Since 2005 a firm in New Haven, Conn. called Optherion has been developing Hageman’s ideas into a drug to reverse AMD’s effects. Animal tests are just getting under way, but in test-tube experiments the protective complement factor H proteins successfully repaired a population of red blood cells damaged by the “bad” variation. Optherion hopes to begin human trials next year.

A half-dozen other biotechs are working on dry AMD, but Optherion controls the patents to Hageman’s ideas, has raised the most early-stage venture funding ($37 million) and is backed by veteran biotech investor David Scheer, who has launched eight companies in 20 years.

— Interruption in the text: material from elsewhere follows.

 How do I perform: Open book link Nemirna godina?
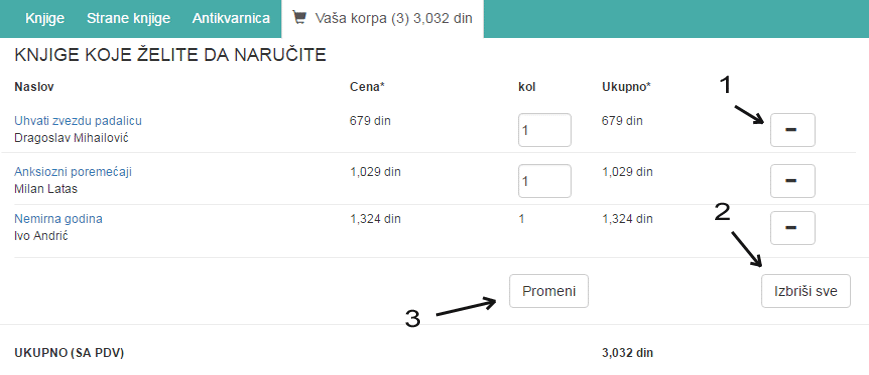[x=58, y=219]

Hageman, who is now Optherion’s chief scientific officer, began exploring the causes of AMD 20 years ago. When he dissected the blistery deposits, called drusen (German for “nodules”), that form on the surface of retinal cells in patients with AMD, he noticed that they contained a lot of complement factor H protein, about 25% of their mass. Hageman’s theory: AMD destroys the eye because flawed factor H genes are signaling immune cells to go after friendly cells in the retina.

In 1993, without much data to support him, Hageman told his theory to an audience at an ophthalmology conference. “They laughed me off the stage,” he says. Big Pharma passed on his theories for years. “They either didn’t get it or didn’t believe it,” says Pamela York, director of the University of Iowa’s research foundation.

But in 2005 Hageman showed that half of AMD patients had a flawed factor H gene. Later that year he converted more doubters, offering evidence that 85% of AMD cases could be pegged to one of the three complement factor genes. The paper also uncovered the super-vision factor H variation. Optherion is now cloning that gene’s protein into a drug. The long bet is that a drug to fix a flawed complement pathway can treat many diseases. “The complement system is involved in everything from asthma to heart disease,” says Optherion Chief Executive Colin Foster.

Some ophthalmologists think it’s a mistake to depend on a single genetic location for identification and treatment. When Michael Gorin, an ophthalmologist at UCLA, replicated Hageman’s 2005 study, he found that 50% of patients carrying a single copy of flawed complement H gene never develop AMD. “You’ve scared a lot of people, and we don’t know whether the disease will ever manifest itself.”